**GEGEVEN TEKST**.
=-=-=

3.De vordering van de officier van justitie

De officier van justitie heeft gevorderd dat verdachte voor het onder 2 tenlastegelegde integraal wordt vrijgesproken. Daarnaast heeft de officier van justitie gevorderd dat verdachte voor de onder 1 meer subsidiair tenlastegelegde openlijke geweldpleging wordt veroordeeld tot een taakstraf bestaande uit een werkstraf voor de duur van 40 uren, subsidiair 20 dagen jeugddetentie, met aftrek van de tijd die verdachte in verzekering heeft doorgebracht.
De officier van justitie heeft daarnaast hoofdelijke toewijzing gevorderd van de vordering van de benadeelde partij [slachtoffer 1] tot een bedrag van € 2.200,00, te vermeerderen met de wettelijke rente. De officier van justitie heeft voorts gevorderd dat de vordering van de benadeelde partij [slachtoffer 2] niet-ontvankelijk dient te worden verklaard.

4.De voorvragen

De rechtbank heeft vastgesteld dat de dagvaarding geldig is, dat zij bevoegd is tot kennisneming van deze zaak, dat de officier van justitie ontvankelijk is in zijn vervolging en dat er geen redenen zijn voor schorsing van de vervolging.
5. De beoordeling van het bewijs [1]
5.1
De standpunten van de officier van justitie en de verdediging
Het standpunt van de officier van justitie
De officier van justitie heeft zich op het standpunt gesteld dat verdachte integraal moet worden vrijgesproken van het onder 2 tenlastegelegde.

=-=-=

**Rijen met aanwijsgegevens**.

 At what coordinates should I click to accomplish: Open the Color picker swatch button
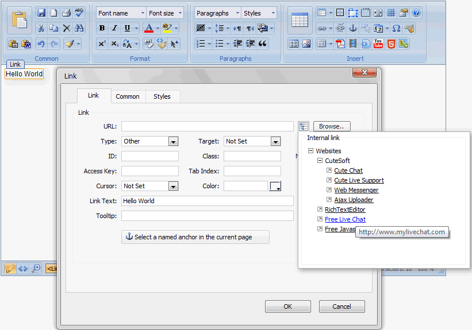pyautogui.click(x=275, y=186)
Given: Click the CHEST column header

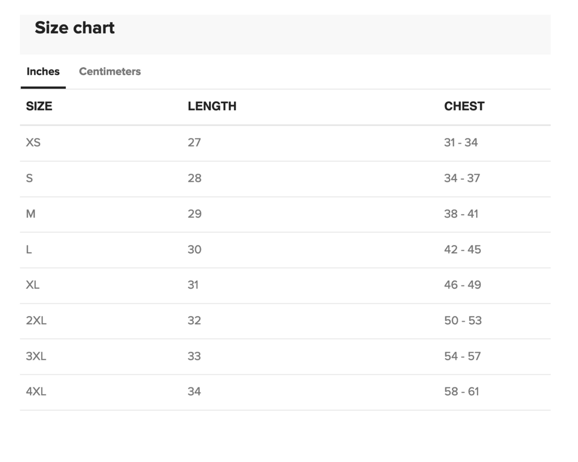Looking at the screenshot, I should [x=464, y=106].
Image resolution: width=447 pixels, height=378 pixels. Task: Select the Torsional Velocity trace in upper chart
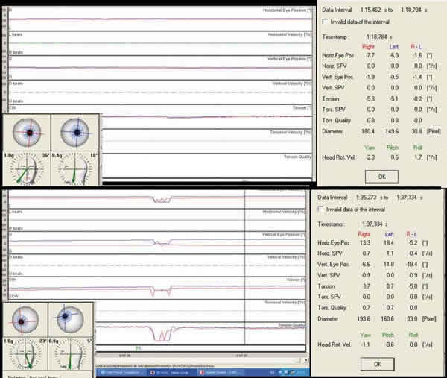[201, 140]
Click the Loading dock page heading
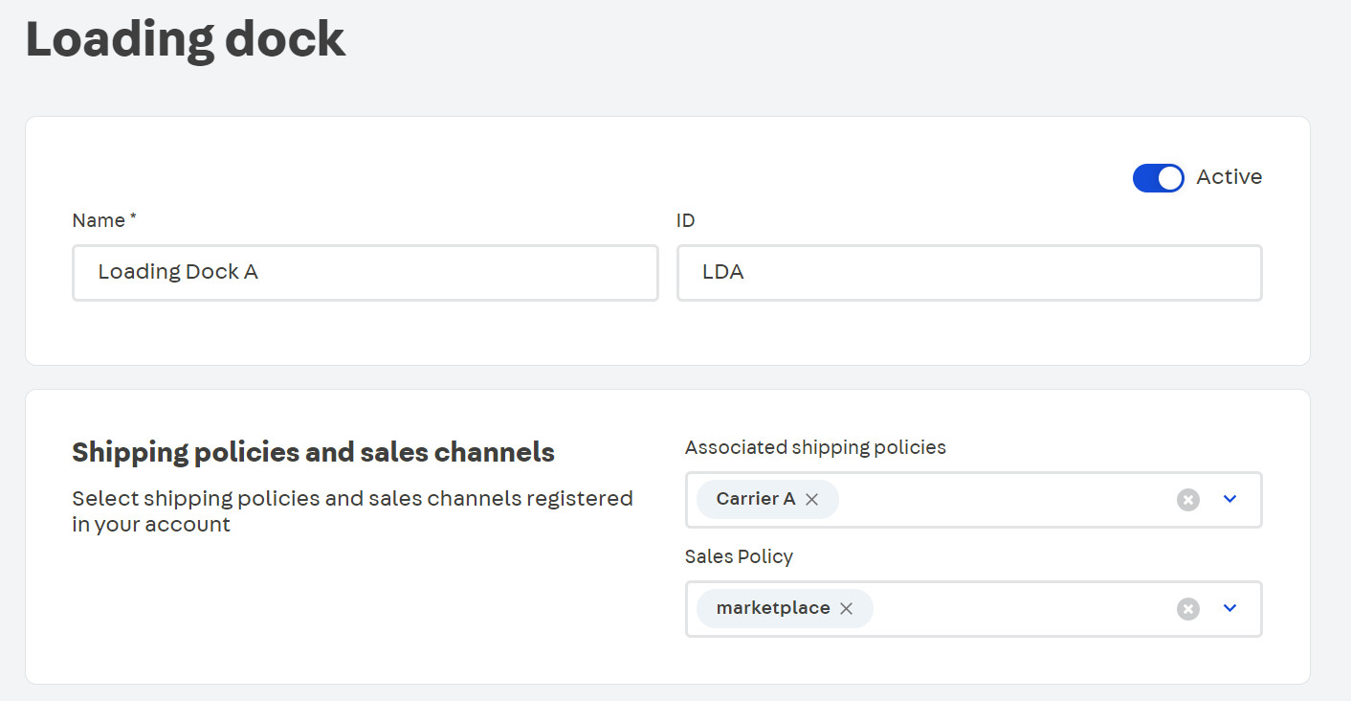 (x=185, y=39)
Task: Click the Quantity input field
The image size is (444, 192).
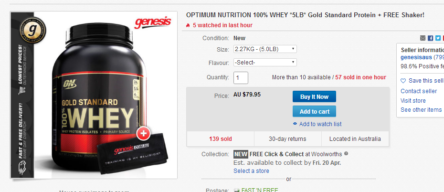Action: (241, 77)
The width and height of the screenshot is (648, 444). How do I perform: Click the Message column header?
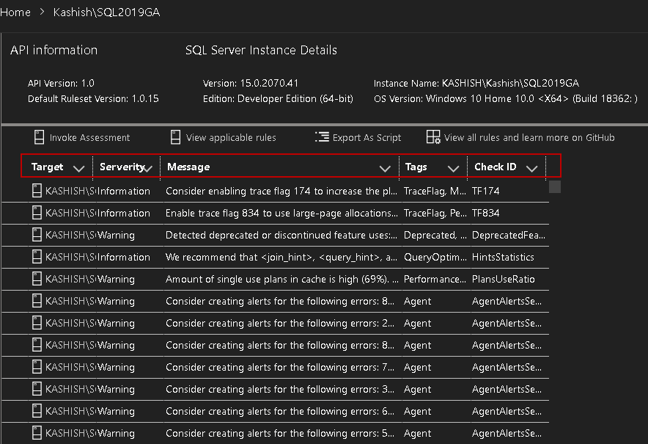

=-=-=

**OPDRACHT 1**.
Welke vaststellingen doet de rechtbank volgens het vonnisfragment onder "De voorvragen"? Noem ze allemaal.
**OPDRACHT 2**.
Hervat het vonnisfragment direct na de laatste zin.
De records zijn afkomstig uit een andere bron.

**SCHRIFTELIJK ANTWOORD 1**.
- De dagvaarding is geldig.
- De rechtbank is bevoegd tot kennisneming van deze zaak.
- De officier van justitie is ontvankelijk in zijn vervolging.
- Er zijn geen redenen voor schorsing van de vervolging.

**SCHRIFTELIJK ANTWOORD 2**.
De officier van justitie heeft zich daarnaast op het standpunt gesteld dat de onder 1 meer subsidiair tenlastegelegde openlijke geweldpleging wettig en overtuigend bewezen kan worden verklaard. Uit de bewijsmiddelen – met name de camerabeelden, de aangifte, de verklaring van de getuigen en de verklaringen van verdachten – is naar het oordeel van de officier van justitie af te leiden dat verdachte op de openbare weg geweld heeft gepleegd tegen aangever [slachtoffer 1]. Verdachte heeft een significante en wezenlijke bijdrage geleverd aan het geweld.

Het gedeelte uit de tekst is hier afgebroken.